**Exercises**:
A: Translate this sentence from the article on the proposed tax on text messages into Spanish: "We will not allow any such additional taxes on the shoulders of the public," Nograles assured.
B: Write a continuation of the article on the proposed tax on text messages, picking up right after its final sentence.

# Start of Document

MANILA, Philippines - Speaker Prospero Nograles has assured that any move to raise revenues to support the national government’s development programs should not add to the burdens of the tax paying public.
"We will not allow any such additional taxes on the shoulders of the public," Nograles assured.
With this position, the Speaker said he will ask an assurance from the authors of the so-called "tax-on-text" bill and the Committee on Ways and Means chaired by Antique Rep. Exequiel Javier that any tax on text will not increase the existing text cost now being billed on millions of consumers before throwing his full support for this measure.
"It is very clear that based on our previous hearings on this text issue, there is no need to increase cost on the short messaging system service of our telcos because the P1 per text that is already being charged from the consumers is more than enough to cover the five centavo tax for each text," Nograles said adding that based on studies, the estimated threshold amount or cost of text is about 25 centavos.
"There will be no additional cost on texting. Based on our estimates, our telcos still rake in a lot of profit at a cost of 50 centavos per text. So instead cutting down on the cost of texting, telcos should allocate at least 20 % of their profit to a trust fund for education and health care. It is my position that the proposed additional tax on text will be borne by the service providers and that the consumers will not be paying additional costs for texting," Nograles added.
The ways and means panel has just approved a substitute bill to House Bill 6625, authored by Deputy Speaker Eric Singson, in consolidation with the pertinent proposed provisions covered by House Resolution 282 filed by Committee on Oversight chairman Danilo Suarez.
The still unnumbered substitute bill will contain the provision, subject to style, found in the original Singson bill (HB 6625).

# End of Document
# Start of Data extract

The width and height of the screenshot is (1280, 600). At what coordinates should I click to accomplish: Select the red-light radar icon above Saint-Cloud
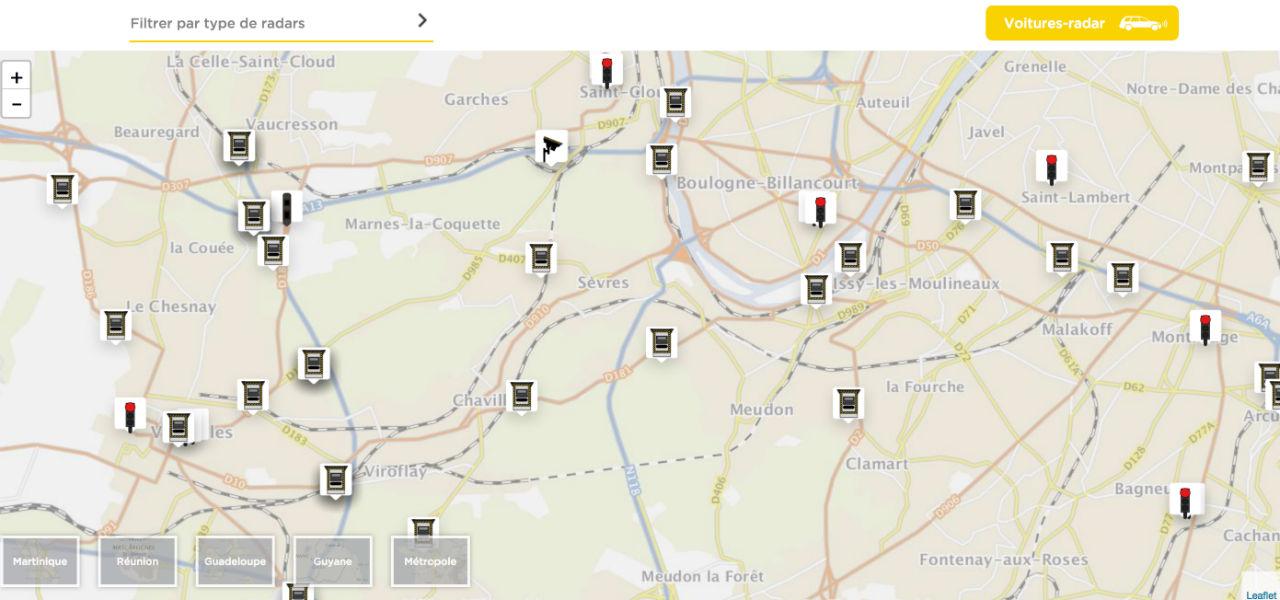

# End of Data extract

**Answers per task**:
A: «No permitiremos que se carguen tales impuestos adicionales sobre los hombros del público», aseguró Nograles.

B:
Nograles stressed that under HB 6625, Section 6, "The excise tax levied herein shall be paid and absorbed by the Mobile phone and overseas dispatch or message service providers who shall be prohibited from passing on the cost of such tax payments, either directly or indirectly to any consumer in whatever form or manner, it being the express intent of this Act that the excise tax shall be borne and absorbed exclusively by the mobile phone and overseas dispatch or message service providers. Provided, that any violation of this Section shall be a cause for suspension of the franchise granted to such mobile phone or overseas dispatch or message providers; Provided further, that, such suspension shall be in addition to any of the applicable penalties enumerated under the NIRC of 1997, as amended."
The above mentioned provision shall be included in the substitute bill, subject to style, before the Committee on Rules chaired by Majority Leader Arthur Defensor shall schedule the same for plenary consideration, fine tuning if need be, before approval.
"I support the House leadership's stand of not passing such additional tax burden on to the texting public," Defensor said.
HR 282, which was adopted by the House of Representatives on December 17 last year, directed the Committee on Ways and Mean to conduct an inquiry, in aid of legislation, on the possibility of installing a metering device to directly link the BIR, NTC and telecommunications companies to be able to capture all the revenues by the mobile telecommunications companies in their database such as, but not limited to, e-loading, sale of prepaid cards, text messaging and interconnection fees to generate additional revenues in line with the balanced budget target of the government under the 10-point agenda of the Arroyo administration. (Gil Bugaoisan)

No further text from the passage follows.